Gage’s ringing cell phone crashed into his thoughts. He recognized the number. He stared at the bright screen as he forced Hennessy’s confusion from his mind, and then answered.

“Bonjour,” Tabari said. “How are the legs?”

While Tabari had driven back to Marseilles, Gage had taken the trail a few miles farther before he returned to Cassis, searching for evidence of Hennessy’s activities before his death. Gage wasn’t convinced that the stolen car found at the trailhead was connected to Hennessy. Suicides don’t wipe away their fingerprints, but car thieves do.

He hoped that Tabari could get time away from work, for today’s trip was supposed to take them to where Hennessy’s rental car had been discovered by the police three days after his body.

“I’m ready for more,” Gage said. “When—”

“It won’t be me. The transport workers have a strike scheduled for this morning. Days off have been canceled and everyone has been assigned to riot duty.”

Gage remembered reading about the last one, a month earlier. Young North African and Arab teenagers had used the pretext of a battle between the strikers and the police as an excuse to ransack and torch a hundred shops.

“My uncle is on his way to pick you up. He had a couple of errands to run beforehand, but he should be near you in a minute or two.”

And that would mean that the inspection would be all show with no chance at all of tell.

Gage scanned the storefronts, then started walking toward a canopied restaurant on the bottom floor of a triangular-shaped building at the terminus of Rue de Republic.

“Have him pick me up in front of Café la Samaritaine,” Gage said.

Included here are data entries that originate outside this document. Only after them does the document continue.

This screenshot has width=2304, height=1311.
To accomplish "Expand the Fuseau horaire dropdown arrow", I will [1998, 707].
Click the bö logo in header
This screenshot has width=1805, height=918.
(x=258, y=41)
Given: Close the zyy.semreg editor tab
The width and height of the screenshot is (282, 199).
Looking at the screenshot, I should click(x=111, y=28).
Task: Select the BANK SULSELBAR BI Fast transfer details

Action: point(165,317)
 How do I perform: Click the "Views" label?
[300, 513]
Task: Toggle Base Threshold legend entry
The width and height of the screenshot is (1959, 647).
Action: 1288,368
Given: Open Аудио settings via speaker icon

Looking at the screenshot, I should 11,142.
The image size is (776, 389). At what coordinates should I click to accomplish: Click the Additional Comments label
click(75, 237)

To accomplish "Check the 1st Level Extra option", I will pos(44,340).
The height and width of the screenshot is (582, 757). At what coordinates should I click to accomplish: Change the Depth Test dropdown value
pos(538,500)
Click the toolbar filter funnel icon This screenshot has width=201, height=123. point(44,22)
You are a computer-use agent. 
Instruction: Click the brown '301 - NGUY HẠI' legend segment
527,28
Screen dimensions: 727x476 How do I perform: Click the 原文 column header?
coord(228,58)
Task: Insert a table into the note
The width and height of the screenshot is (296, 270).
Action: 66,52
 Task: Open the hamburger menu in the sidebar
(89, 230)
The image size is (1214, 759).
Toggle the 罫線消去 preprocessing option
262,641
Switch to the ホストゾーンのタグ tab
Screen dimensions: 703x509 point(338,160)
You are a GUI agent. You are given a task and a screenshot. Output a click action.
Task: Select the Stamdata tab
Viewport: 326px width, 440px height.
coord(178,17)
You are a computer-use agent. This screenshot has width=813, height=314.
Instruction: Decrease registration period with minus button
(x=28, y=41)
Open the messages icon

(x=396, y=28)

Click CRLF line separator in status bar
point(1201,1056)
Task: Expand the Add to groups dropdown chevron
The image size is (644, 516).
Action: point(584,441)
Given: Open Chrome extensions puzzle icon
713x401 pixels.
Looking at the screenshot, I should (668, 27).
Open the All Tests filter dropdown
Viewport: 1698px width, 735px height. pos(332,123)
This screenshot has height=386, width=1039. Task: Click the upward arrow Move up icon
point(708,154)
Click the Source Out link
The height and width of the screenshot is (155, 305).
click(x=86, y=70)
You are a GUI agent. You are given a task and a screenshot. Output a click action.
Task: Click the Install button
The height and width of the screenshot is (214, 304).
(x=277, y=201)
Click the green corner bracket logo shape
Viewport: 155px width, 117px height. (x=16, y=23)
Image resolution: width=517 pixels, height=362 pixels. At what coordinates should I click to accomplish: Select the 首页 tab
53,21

“No problem,” Tabari said. “I’m sorry I can’t help you more, but I hope today you’ll find the answers you’re looking for.”

Gage crossed the quay and sheltered himself under the café awning against the rising sun. From there he watched buses offloading office workers and listened to the distant wail of sirens. Two car honks from La Canebiere caught Gage’s attention a few minutes later. He looked over and spotted Benaroun waving from the driver’s window of his Citroën as he rolled to a stop along the near curb. Gage climbed in and Benaroun looped around the meridian and headed south, away from the chaos of the city and once again toward the turmoil that had been Hennessy’s last days.